As the title says, I’m on the hunt for a statement turntable. Don’t really post on the forum so forgive me if this has been discussed already. I’ve been told that whatsbest might be another place to post about this but I’ve been a seller on this site for many years, so I figured it was a good place to start.

I’m a longtime Caliburn owner but it’s time for a change. I would like to ditch the belt drive and vacuum. I know Fremer loves the OMA K3, but the K5 has got my attention. After owning many different speakers, a friend of mine turned me on to OMA. I ended up buying a pair of OMA mini’s about ten years ago and then quickly moved up to the AC-1. I’ve had a wonderful experience dealing with Jonathan and the company and love their aesthetic. With the AC-1s, my main system has reached a level of musicality and presence I never thought possible. I’ve recently come to the conclusion that upgrading my front end is my next big move. So I’ve been doing a ton of research on turntables in this class.

Although I’ve owned OMA speakers for years, I haven’t heard any of their new table designs. Sadly, I have not been to any shows or showrooms since covid. I do plan on visiting OMA sometime in the next few months, but for now, I’m interested if anybody has real life experience with the K3/K5 and if you have listening notes or opinions to share? Also curious to hear thoughts on competive turntables in this class. I have heard many high end tables in person, but definitely not all. Thanks!


@lewm to be fair, I only referred to the K3. I think the K5 is stunning, a thing of beauty, and is straight out of an Art Deco postcard. 

I once owned a TT that sat upon a 9 Stone in weight Granite Plinth/Monolith.

To me this was pure Beauty, produced from Granite I had sourced and had formed to my design by a professional Stone Mason Service. This all took place when I was at a ideal age and at my ideal fighting weight.

One day my Back was injured with the result being a long time recovery, as a result of the Granite was being handled by myself. On another occasion the Plinth without the TT mounted was temporarily stored in the hallway of the home, to keep space it was at rest on its side wall, it fell over onto my wife's foot, the foot looked awful and needed medical attention.

We both fell out of love with the idea of the Granite, it lost its name as a Plinth and become referred to as the Pile of Dung (being polite I am).

The New Owner informed me a few years ago about their own  'on the foot' experience, and how they felt about the Granite, (we shared similar love for it) on putting the phone down I was in a state of laughter 😂😂🤣. My wife had empathy when she learned of the foot incident.

I do believe that I learnt a lesson very cheaply about Audio Sources having a substantial weight as part of the design. I learnt also the times you want to move such weight is usually when you are alone, the want to system tinker overlooks planning against risks.

To be scared of the consequences of handling a weighty Source that cost uber £0000's, there does seem to be a opportunity awaiting to fall out of the Honey Moon Period very quickly.
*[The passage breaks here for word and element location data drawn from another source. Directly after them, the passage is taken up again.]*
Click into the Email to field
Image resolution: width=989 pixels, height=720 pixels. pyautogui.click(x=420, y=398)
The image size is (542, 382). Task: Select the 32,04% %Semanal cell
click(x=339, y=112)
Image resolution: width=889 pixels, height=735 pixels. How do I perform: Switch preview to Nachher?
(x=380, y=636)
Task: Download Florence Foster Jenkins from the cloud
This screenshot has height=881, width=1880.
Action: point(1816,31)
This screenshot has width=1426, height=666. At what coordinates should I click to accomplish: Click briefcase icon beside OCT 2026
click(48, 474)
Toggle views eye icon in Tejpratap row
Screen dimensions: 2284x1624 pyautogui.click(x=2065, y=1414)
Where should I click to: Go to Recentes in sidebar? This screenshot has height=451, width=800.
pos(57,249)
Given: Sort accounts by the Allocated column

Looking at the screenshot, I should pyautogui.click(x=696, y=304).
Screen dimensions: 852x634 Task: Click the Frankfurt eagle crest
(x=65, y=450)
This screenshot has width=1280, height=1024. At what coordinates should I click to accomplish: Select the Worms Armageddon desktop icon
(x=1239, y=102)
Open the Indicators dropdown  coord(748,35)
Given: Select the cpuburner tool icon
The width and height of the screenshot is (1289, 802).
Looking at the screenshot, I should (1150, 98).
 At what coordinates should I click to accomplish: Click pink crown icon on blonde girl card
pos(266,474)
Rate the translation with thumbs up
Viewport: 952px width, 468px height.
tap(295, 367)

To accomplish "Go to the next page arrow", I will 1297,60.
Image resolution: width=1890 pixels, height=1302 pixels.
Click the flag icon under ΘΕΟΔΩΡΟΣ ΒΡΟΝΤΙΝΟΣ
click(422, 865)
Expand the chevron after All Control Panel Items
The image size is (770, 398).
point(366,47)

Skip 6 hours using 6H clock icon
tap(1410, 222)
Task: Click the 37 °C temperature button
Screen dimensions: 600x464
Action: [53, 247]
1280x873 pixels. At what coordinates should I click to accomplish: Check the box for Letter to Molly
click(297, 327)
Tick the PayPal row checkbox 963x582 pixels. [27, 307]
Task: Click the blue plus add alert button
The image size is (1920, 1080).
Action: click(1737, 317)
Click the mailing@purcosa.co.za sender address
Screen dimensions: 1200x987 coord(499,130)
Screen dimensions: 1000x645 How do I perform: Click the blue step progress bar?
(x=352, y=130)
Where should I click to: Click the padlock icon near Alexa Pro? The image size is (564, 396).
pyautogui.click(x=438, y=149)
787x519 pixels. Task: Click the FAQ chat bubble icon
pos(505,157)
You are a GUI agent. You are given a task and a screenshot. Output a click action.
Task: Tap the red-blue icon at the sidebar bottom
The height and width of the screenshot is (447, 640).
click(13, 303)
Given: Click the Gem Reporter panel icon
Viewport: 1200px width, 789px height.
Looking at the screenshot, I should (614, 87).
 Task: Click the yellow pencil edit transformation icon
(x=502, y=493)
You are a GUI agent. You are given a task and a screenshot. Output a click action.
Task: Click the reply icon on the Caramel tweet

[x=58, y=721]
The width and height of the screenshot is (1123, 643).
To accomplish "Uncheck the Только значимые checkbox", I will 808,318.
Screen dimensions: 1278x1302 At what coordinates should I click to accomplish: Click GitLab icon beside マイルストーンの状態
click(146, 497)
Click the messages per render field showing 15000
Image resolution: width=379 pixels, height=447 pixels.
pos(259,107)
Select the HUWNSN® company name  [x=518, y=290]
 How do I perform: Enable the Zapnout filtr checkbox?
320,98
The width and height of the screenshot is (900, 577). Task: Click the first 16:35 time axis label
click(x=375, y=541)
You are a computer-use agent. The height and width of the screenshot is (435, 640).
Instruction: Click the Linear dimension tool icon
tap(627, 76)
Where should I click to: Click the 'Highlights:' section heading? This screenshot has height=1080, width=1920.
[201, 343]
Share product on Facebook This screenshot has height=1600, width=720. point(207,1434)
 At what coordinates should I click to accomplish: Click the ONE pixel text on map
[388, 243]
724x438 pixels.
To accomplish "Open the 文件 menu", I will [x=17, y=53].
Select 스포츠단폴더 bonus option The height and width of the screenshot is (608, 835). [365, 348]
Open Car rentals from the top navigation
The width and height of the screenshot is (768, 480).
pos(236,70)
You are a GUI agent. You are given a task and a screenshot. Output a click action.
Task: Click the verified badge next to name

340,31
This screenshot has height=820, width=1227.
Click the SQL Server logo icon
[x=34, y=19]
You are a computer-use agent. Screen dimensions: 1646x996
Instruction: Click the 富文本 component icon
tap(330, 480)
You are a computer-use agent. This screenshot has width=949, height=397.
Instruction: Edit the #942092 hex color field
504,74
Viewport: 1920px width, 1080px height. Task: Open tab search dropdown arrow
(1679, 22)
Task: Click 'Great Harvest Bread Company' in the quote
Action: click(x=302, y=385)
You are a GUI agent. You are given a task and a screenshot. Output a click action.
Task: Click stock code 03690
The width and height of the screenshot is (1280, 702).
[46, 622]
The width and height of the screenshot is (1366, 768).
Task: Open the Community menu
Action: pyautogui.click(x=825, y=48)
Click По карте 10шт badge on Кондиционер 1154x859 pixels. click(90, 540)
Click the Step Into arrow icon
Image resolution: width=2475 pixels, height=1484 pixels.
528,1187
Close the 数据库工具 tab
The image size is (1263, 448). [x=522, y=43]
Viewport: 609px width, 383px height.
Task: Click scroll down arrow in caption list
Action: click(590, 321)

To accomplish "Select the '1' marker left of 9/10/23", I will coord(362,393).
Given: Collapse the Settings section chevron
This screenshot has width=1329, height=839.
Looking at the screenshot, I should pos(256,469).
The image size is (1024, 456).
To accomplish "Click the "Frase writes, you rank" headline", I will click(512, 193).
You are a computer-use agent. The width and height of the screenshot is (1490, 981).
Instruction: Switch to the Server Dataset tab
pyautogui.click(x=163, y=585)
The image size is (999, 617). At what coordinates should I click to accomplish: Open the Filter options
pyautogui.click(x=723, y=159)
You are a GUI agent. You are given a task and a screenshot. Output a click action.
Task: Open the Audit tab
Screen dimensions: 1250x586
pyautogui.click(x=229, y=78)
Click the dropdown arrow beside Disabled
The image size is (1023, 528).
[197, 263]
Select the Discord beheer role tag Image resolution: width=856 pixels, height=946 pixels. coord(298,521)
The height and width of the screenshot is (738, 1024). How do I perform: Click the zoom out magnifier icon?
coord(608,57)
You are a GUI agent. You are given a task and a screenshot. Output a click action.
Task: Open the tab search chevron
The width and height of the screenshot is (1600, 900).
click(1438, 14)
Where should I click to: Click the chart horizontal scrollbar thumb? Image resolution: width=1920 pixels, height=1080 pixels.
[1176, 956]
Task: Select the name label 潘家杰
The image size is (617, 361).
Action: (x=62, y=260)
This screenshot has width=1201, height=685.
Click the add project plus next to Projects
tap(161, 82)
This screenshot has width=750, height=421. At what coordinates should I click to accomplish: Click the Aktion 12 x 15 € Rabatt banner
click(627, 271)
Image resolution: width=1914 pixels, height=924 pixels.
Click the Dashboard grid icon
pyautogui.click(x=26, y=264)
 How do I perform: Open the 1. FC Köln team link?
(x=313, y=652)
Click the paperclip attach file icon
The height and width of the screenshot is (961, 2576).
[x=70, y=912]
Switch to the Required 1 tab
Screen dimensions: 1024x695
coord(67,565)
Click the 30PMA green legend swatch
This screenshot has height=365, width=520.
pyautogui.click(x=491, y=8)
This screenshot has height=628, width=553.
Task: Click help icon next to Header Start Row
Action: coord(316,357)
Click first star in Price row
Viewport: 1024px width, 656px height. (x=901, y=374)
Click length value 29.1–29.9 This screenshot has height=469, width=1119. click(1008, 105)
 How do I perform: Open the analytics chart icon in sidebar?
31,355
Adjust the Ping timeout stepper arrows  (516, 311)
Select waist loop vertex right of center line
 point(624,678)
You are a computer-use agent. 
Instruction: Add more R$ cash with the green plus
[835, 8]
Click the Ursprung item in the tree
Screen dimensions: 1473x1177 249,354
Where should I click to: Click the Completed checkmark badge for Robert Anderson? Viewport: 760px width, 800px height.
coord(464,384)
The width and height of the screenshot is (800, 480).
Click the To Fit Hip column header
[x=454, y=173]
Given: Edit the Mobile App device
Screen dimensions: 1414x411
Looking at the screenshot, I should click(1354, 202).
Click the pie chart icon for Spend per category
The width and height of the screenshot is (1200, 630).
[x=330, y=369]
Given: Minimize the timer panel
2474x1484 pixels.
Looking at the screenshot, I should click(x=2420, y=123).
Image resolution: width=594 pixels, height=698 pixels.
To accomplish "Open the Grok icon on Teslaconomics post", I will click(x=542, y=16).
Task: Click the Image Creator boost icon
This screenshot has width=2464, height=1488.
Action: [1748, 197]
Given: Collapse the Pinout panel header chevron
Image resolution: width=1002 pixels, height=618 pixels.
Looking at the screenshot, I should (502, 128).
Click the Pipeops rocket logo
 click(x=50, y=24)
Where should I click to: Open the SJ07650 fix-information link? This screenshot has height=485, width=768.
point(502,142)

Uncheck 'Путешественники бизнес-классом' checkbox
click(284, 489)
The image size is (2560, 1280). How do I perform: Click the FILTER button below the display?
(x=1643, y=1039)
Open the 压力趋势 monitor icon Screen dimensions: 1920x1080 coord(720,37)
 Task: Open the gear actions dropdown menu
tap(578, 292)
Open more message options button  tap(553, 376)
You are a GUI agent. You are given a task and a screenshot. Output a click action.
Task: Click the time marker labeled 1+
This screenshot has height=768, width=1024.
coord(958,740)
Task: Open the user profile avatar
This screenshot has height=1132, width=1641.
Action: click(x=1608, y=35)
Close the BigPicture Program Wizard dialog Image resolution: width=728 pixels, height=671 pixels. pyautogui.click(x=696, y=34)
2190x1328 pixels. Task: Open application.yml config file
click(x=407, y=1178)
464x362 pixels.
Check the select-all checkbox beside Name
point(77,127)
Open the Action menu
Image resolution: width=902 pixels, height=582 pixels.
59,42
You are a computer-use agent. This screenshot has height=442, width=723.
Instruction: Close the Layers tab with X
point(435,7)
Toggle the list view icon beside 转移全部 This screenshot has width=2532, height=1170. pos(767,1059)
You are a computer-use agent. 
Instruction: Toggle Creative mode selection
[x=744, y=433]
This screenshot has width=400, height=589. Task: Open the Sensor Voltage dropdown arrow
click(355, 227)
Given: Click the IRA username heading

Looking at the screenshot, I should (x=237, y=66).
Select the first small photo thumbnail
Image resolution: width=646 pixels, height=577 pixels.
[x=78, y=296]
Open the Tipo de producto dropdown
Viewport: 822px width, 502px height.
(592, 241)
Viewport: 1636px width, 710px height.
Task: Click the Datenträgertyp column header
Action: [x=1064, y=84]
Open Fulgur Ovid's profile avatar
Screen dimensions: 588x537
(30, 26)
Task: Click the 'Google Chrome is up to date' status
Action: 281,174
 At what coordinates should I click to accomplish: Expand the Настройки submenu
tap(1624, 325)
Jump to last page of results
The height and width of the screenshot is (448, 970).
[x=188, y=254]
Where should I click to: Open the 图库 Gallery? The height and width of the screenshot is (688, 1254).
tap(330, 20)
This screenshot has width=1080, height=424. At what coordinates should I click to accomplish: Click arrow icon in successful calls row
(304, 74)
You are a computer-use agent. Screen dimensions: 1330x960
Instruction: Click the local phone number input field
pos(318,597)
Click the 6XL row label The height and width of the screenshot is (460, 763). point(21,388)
There isn't many devices( if any) available for use within the home that will make management of Heavy Devices a less concerning activity.  

Were all getting a little older and any weight can cause considerable discomfort when being managed. The creation of a situation where considerable weight must be managed, will be a high risk activity for ones maintenance of good skeletal and muscular health. I'm so glad I got of the must have Mass used for Audio Equipment obsession.

I have no issue with mass as a support structure for the system in general, I can deal with this as there is always time to man up with extra help and utilise devices to assist when needed.

My Monoblock Power Amp Sub-Plinth is approx' 200Kg of Granite.

No Issue with Art Deco it has its attraction.

“I mean, not completely charmless like the congealed aluminium turd that is the american sound as2000,  but close.”

Everyone has an opinion.   I happen to find the AS2000 quite beautiful.   There is a very refined simplicity and purpose to the design.  It is indeed very heavy.  It is not made of aluminum but rather stainless steel.  Speed stability is superb and is a direct result of the 150 lbs platter and ultra low friction bearing (cushion of air).  There is minimum influence from the motor (same unit as in Air Force Zero), especially when using a thread to drive the platter.  It takes 30 minutes to free spin to rest from 33.333 RPM.  This stability results in a very natural sounding transient.    I agree with Raul that this is critical to a believable presentation at home.  

Fourteen AS2000s were made.   


Never heard of AS2000. How long does it take a string drive to bring a 150 lb platter up to speed? I imagine one could have lunch in the interim.

You help the platter with your hand and it takes about 20 seconds.   You can keep it spinning for the rest of the day or four weeks it doesn’t matter.   There is no bearing wear.